= George Lackington =

English bookseller and publisher (1777–1844)

George Lackington (1777–1844) was an English bookseller and publisher.

==Life==
He inherited the business of his distant relation James Lackington, on his retirement in 1798. He had started work in this bookselling business in Chiswell Street, London, at the age of 13; James Lackington was perhaps a third cousin, but George Lackington was usually known as the "nephew". His father was a prosperous coal merchant, and provided his son with the capital to purchase a share in Lackington, Allen, & Co.'s large shop in Finsbury Square. He became head of the firm in 1798.

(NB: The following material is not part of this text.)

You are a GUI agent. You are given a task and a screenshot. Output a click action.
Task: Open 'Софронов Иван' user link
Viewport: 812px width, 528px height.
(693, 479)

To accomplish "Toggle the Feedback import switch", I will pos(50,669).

The first volume of the Lackington's Catalogue, Michaelmas 1799 to Michaelmas 1800, described over 200,000 books; the second volume, which described over 800,000, was issued in 1803. Selling cheaply in large quantities, for cash only, was the business model, but the firm also went into publishing. Besides Lackington, the other members of the firm were Allen, who possessed a great knowledge of books acquired from early training with James Lackington, and Richard Hughes, also lessee of Sadler's Wells. Subsequent partners were A. Kirkman, Mavor, a son of William Fordyce Mavor of Woodstock, and Jones. In 1822 the business was conducted under the name of Lackington, Hughes, Harding, Mavor, & Lepard.

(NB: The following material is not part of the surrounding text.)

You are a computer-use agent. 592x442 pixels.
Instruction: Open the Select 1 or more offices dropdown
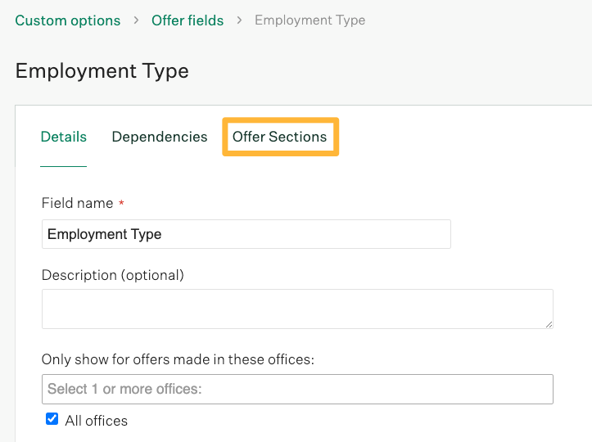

The Egyptian Hall in Piccadilly was bought by Lackington, and let for miscellaneous exhibitions. In his later years he was an official assignee of bankrupts in London. He died at St. John's Wood on 31 March 1844, aged 76.

On the retirement of George Lackington, Joseph Harding became the chief partner, and the business was moved to Pall Mall East by Harding and Lepard. Many well-known booksellers received their training there; the "last of the Lackingtonians", Kanes James Ford, died 11 December 1886, at the age of 94.

==Family==
He married a daughter of Captain Bullock, R.N., and left two daughters.